(Beginning of The records)

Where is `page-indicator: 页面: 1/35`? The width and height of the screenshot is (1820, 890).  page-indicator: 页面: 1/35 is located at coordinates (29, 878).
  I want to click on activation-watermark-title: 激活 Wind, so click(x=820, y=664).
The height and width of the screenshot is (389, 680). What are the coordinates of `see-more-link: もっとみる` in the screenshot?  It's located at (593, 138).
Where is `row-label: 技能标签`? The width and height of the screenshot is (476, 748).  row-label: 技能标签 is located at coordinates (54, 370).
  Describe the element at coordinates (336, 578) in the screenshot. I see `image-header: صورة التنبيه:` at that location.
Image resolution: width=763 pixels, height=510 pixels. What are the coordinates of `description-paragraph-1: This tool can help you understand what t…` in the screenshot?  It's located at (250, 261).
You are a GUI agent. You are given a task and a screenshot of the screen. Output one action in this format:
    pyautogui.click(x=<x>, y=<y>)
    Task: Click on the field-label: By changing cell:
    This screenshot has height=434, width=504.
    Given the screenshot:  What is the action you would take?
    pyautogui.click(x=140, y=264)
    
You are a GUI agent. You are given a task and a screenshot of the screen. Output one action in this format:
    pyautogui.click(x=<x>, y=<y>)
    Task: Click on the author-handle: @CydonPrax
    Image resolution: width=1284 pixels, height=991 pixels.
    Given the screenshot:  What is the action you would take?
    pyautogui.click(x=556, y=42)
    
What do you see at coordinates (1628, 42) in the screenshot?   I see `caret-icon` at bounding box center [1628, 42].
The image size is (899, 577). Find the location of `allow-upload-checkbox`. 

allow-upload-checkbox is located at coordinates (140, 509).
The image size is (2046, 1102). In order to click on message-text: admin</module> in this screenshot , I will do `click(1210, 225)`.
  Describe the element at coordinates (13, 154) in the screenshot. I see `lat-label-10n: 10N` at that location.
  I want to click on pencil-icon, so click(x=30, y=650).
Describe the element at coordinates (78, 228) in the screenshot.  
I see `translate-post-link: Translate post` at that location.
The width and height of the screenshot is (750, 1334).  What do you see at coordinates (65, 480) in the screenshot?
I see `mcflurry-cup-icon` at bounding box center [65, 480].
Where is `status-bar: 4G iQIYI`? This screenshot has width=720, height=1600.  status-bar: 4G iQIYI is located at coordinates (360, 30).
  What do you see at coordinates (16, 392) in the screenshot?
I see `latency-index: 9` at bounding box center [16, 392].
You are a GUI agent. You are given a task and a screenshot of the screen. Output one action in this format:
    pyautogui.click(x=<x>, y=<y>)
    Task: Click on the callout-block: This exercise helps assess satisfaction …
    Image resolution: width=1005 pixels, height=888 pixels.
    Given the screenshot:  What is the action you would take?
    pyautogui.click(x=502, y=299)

(End of The records)

Reproduce all of the entries above verbatim, keeping every character, space, and line break unchanged.

Where is `page-indicator: 页面: 1/35`? The width and height of the screenshot is (1820, 890).  page-indicator: 页面: 1/35 is located at coordinates (29, 878).
  I want to click on activation-watermark-title: 激活 Wind, so click(x=820, y=664).
The height and width of the screenshot is (389, 680). What are the coordinates of `see-more-link: もっとみる` in the screenshot?  It's located at (593, 138).
Where is `row-label: 技能标签`? The width and height of the screenshot is (476, 748).  row-label: 技能标签 is located at coordinates (54, 370).
  Describe the element at coordinates (336, 578) in the screenshot. I see `image-header: صورة التنبيه:` at that location.
Image resolution: width=763 pixels, height=510 pixels. What are the coordinates of `description-paragraph-1: This tool can help you understand what t…` in the screenshot?  It's located at (250, 261).
You are a GUI agent. You are given a task and a screenshot of the screen. Output one action in this format:
    pyautogui.click(x=<x>, y=<y>)
    Task: Click on the field-label: By changing cell:
    This screenshot has height=434, width=504.
    Given the screenshot:  What is the action you would take?
    pyautogui.click(x=140, y=264)
    
You are a GUI agent. You are given a task and a screenshot of the screen. Output one action in this format:
    pyautogui.click(x=<x>, y=<y>)
    Task: Click on the author-handle: @CydonPrax
    Image resolution: width=1284 pixels, height=991 pixels.
    Given the screenshot:  What is the action you would take?
    pyautogui.click(x=556, y=42)
    
What do you see at coordinates (1628, 42) in the screenshot?   I see `caret-icon` at bounding box center [1628, 42].
The image size is (899, 577). Find the location of `allow-upload-checkbox`. 

allow-upload-checkbox is located at coordinates (140, 509).
The image size is (2046, 1102). In order to click on message-text: admin</module> in this screenshot , I will do `click(1210, 225)`.
  Describe the element at coordinates (13, 154) in the screenshot. I see `lat-label-10n: 10N` at that location.
  I want to click on pencil-icon, so click(x=30, y=650).
Describe the element at coordinates (78, 228) in the screenshot.  
I see `translate-post-link: Translate post` at that location.
The width and height of the screenshot is (750, 1334).  What do you see at coordinates (65, 480) in the screenshot?
I see `mcflurry-cup-icon` at bounding box center [65, 480].
Where is `status-bar: 4G iQIYI`? This screenshot has width=720, height=1600.  status-bar: 4G iQIYI is located at coordinates (360, 30).
  What do you see at coordinates (16, 392) in the screenshot?
I see `latency-index: 9` at bounding box center [16, 392].
You are a GUI agent. You are given a task and a screenshot of the screen. Output one action in this format:
    pyautogui.click(x=<x>, y=<y>)
    Task: Click on the callout-block: This exercise helps assess satisfaction …
    Image resolution: width=1005 pixels, height=888 pixels.
    Given the screenshot:  What is the action you would take?
    pyautogui.click(x=502, y=299)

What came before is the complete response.